===== Excerpt to read

I think the conclusion i have come to is that it isn't healthy for me to devote my life to someone else. I guess i think that it is less than ideal to devote my life to anyone who isn't my child. I understand the sentiment of monogamy, but to me it just seems like most people are coerced into monogamy by the idea that they can't be happy unless they are devoting their life to someone else.

I want to be happy with myself, and i want to be with people who are happy with themselves. I don't want to be with someone who needs me and i don't want to need someone. I don't think that is healthy. I want to enjoy the company of people who enjoy my company. Monogamy can have different meanings, often i think it is just another word for codependence. I currently favor polyamory because if it seems nearly impossible to be successfully polyamorous and codependent at the same time because, like i said before, if you want to have an open relationship that works out for everyone involved you have to constantly re-evaluate your feelings and communicate effectively. Such things are great in monogamous relationships, but aren't completely necessary to have a successful monogamous relationship, sometimes such things are even a detriment. My ex thought my overall lack of jealousy was a sign that i didn't really love her. Nevermind that jealousy is manifested insecurity. She thought that since i wasn't getting all bent out of shape about her hanging out with other men, that i was somehow not into her. It was this attitude, that somehow i should be more insecure in our relationship to show my love for her, that eventually led me to stop caring for her in a romantic sense. Her idea of a monogamy involved me becoming a stupid gorilla anytime she made friends with another guy. Now, i know that monogamy on its own is only a concept, i know that it is humanity eventually turns to shit anything that looked good on paper. I just think that, for a lot of people, monogamy means a great many things that are antithetical to respectful, equality based relationships.

==========

[Exercises]:
[A] In the essay on monogamy, why did the writer stop caring for the ex in a romantic sense? Answer in one to three sentences.
[B] Write the next part of the essay on monogamy and polyamory, starting after its final sentence.
The rows are not needed.

===== Data

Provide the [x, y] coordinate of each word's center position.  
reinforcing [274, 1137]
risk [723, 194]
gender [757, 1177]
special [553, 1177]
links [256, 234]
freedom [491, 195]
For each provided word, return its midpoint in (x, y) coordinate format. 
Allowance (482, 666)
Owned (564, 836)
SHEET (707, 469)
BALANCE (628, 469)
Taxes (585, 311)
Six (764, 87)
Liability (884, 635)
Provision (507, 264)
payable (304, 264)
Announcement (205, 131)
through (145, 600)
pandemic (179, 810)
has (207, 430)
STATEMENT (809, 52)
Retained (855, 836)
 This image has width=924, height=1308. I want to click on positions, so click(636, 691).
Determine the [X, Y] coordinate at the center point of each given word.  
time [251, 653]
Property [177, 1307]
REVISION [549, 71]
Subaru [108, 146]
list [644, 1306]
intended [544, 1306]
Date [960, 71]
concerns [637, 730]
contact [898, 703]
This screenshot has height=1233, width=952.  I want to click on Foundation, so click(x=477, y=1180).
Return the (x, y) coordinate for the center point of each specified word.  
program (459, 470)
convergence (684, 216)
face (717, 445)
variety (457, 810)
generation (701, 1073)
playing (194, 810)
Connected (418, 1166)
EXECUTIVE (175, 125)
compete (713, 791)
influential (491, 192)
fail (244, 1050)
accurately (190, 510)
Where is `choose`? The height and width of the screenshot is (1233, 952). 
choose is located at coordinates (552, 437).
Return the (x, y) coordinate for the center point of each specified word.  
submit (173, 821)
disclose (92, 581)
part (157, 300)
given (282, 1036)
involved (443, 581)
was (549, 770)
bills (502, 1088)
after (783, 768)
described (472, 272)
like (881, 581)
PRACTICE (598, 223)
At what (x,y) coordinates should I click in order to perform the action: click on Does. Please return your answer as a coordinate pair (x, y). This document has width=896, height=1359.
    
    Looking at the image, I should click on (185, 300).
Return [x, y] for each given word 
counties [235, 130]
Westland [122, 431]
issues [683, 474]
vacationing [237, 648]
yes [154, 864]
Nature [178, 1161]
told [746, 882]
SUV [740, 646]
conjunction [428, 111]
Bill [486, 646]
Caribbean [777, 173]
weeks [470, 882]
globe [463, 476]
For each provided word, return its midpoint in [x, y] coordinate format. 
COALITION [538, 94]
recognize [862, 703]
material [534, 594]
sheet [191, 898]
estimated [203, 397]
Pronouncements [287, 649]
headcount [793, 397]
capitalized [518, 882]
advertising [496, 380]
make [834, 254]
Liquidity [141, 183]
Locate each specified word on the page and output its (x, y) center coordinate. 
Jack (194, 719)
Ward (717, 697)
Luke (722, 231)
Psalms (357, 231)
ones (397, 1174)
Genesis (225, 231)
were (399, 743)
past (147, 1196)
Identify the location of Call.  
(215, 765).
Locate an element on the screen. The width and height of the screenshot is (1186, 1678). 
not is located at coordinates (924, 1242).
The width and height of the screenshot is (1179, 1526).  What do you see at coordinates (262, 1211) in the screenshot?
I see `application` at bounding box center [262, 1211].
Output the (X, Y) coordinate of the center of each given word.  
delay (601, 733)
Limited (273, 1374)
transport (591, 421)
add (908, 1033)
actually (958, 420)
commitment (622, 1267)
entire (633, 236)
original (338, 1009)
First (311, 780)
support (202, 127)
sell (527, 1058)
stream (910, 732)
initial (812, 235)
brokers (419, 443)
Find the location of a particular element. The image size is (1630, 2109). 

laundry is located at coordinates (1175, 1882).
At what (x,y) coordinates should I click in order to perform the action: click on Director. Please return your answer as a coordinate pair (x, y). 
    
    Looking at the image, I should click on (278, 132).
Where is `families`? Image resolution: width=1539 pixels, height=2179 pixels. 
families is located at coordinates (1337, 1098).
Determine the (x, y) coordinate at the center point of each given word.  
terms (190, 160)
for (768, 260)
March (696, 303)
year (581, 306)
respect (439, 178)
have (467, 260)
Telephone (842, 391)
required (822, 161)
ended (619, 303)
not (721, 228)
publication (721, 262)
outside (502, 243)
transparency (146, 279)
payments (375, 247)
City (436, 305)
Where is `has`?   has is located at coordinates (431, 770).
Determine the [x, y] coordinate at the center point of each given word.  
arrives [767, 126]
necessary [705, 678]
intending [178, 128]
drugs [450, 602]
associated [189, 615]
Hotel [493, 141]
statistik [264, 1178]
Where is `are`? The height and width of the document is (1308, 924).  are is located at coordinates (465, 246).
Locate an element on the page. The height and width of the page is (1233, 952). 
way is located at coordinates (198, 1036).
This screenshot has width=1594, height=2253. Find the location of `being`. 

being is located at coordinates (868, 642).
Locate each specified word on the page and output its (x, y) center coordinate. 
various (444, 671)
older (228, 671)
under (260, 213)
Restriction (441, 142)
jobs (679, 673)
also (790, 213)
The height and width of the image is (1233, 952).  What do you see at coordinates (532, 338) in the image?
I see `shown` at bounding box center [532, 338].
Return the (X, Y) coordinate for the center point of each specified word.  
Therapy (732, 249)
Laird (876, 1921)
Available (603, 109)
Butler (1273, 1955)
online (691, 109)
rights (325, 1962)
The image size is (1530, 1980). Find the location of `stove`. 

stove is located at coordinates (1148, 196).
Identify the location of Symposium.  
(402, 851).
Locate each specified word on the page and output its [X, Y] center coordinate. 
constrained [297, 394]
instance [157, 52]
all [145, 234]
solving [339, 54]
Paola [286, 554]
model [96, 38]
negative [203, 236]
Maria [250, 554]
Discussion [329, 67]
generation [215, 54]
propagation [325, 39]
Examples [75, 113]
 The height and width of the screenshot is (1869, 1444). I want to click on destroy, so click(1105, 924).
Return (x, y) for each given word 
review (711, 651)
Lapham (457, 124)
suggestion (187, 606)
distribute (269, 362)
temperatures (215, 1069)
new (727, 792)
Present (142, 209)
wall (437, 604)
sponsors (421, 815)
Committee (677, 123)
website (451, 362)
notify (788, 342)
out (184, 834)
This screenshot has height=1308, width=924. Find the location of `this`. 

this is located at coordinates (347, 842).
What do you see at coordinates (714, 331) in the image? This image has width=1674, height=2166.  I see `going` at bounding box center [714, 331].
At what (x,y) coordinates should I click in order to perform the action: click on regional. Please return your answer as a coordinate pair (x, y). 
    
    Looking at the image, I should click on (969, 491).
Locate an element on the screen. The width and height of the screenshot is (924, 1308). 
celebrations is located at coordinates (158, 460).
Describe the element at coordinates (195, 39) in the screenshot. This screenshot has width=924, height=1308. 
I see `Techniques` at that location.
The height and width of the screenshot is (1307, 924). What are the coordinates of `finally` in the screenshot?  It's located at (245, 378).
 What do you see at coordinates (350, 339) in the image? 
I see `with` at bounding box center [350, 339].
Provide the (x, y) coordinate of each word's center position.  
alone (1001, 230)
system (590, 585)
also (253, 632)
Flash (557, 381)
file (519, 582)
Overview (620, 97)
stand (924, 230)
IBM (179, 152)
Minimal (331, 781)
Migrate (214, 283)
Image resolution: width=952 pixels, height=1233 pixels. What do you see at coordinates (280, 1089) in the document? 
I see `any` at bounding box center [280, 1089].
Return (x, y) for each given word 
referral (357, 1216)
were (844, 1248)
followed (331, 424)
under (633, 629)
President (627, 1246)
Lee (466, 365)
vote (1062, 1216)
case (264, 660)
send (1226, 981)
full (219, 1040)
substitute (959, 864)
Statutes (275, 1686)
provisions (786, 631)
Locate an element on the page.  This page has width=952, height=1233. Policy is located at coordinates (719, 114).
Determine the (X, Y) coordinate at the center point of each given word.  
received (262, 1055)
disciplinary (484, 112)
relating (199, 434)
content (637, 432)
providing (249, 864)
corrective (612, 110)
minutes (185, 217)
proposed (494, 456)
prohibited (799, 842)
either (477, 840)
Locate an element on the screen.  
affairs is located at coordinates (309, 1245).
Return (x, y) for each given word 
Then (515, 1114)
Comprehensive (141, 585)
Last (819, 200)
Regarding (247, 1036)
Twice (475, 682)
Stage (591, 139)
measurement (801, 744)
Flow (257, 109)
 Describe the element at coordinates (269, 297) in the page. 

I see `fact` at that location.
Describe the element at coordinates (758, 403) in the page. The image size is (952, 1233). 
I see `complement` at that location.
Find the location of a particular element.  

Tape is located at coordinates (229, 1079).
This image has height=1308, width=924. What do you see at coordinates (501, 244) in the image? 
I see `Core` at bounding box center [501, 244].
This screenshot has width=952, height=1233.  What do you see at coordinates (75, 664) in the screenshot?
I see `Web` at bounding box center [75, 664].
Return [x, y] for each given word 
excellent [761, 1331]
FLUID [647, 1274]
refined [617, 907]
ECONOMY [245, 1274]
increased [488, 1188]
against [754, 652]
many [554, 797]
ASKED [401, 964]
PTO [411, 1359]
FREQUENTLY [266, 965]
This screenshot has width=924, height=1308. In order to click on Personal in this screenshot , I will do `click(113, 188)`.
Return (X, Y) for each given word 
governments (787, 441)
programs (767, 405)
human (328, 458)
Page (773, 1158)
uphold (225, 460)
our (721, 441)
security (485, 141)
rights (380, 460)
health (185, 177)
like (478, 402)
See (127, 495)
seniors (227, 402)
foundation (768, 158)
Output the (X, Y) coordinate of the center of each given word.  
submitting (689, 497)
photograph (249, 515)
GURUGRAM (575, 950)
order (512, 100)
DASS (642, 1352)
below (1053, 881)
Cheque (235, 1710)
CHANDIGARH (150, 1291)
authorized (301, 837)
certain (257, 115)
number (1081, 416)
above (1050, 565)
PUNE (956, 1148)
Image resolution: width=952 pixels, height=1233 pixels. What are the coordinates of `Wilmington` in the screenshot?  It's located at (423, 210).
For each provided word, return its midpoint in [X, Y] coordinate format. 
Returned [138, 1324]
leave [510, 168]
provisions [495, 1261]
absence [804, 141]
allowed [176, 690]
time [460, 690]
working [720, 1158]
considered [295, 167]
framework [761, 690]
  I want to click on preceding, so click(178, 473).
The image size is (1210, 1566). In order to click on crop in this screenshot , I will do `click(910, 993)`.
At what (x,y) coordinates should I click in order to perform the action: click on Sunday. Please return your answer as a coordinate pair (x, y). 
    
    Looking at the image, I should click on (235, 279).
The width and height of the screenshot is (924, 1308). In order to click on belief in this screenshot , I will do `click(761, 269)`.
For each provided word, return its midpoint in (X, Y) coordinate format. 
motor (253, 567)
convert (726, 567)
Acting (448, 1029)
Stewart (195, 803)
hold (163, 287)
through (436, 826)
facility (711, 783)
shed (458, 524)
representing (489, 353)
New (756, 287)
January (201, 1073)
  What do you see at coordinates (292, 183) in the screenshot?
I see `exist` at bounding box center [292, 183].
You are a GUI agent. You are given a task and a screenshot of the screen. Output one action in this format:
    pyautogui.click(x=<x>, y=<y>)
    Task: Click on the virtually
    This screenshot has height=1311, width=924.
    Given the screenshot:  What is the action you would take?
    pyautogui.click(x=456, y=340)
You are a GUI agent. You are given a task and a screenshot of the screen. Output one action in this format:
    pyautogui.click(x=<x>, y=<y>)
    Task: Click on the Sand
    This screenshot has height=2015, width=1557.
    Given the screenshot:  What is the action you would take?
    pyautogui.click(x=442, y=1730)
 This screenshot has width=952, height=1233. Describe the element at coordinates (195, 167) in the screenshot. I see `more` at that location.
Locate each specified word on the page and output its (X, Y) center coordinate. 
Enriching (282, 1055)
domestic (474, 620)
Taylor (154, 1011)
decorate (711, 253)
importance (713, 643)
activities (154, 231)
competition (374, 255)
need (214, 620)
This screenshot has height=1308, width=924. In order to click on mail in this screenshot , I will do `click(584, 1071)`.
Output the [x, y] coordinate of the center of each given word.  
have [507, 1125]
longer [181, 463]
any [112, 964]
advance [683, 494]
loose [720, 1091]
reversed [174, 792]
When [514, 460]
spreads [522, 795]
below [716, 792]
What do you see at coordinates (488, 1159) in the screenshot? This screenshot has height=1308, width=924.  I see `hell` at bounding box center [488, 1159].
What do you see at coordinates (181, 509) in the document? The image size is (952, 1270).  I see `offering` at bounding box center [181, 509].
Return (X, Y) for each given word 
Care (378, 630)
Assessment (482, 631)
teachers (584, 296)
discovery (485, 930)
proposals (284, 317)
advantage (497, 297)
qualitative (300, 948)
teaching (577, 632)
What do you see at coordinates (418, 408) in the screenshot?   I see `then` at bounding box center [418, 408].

==========

[Results of the tasks]:
[A] The ex believed the writer should be more insecure in the relationship to show love for her, and that attitude eventually ended the writer's romantic feelings. She had read the writer's calm about her spending time with other men as a sign of not being into her.

[B]
Quote:
Originally Posted by shyguy
Isn't the idea of an "open relationship" inherently selfish? I have a hard time believing that a relationship between two people can be at all for each other when each person is going off to satisfy their own desires. At what point do you actually consider the other person (if there is a main one) or one of the other people (if they are all equal)? Do you even care if you lose one or more? Do you continue to have the same ones?

The idea that ratbastid put forward is not really what I'm talking about. Him(?) having a three way relationship could work with just as much giving but then you are giving to more than one.

I'm not saying that being selfish is wrong. But I believe you must be selfish to be in an "open" relationship comfortably.
Could it not also be argued that monogamous relationships are also inherently selfish? Monogamy is essentially askind someone to foregoe loving or even thinking about another person as a sign of their commitment to you. How selfish is that?

Polyamory is only as selfish as those who engage in it. It isn't any worse than monogamy in terms of selfishness, it just involves different boundaries.

Last edited by filtherton; 11-19-2004 at 02:48 PM..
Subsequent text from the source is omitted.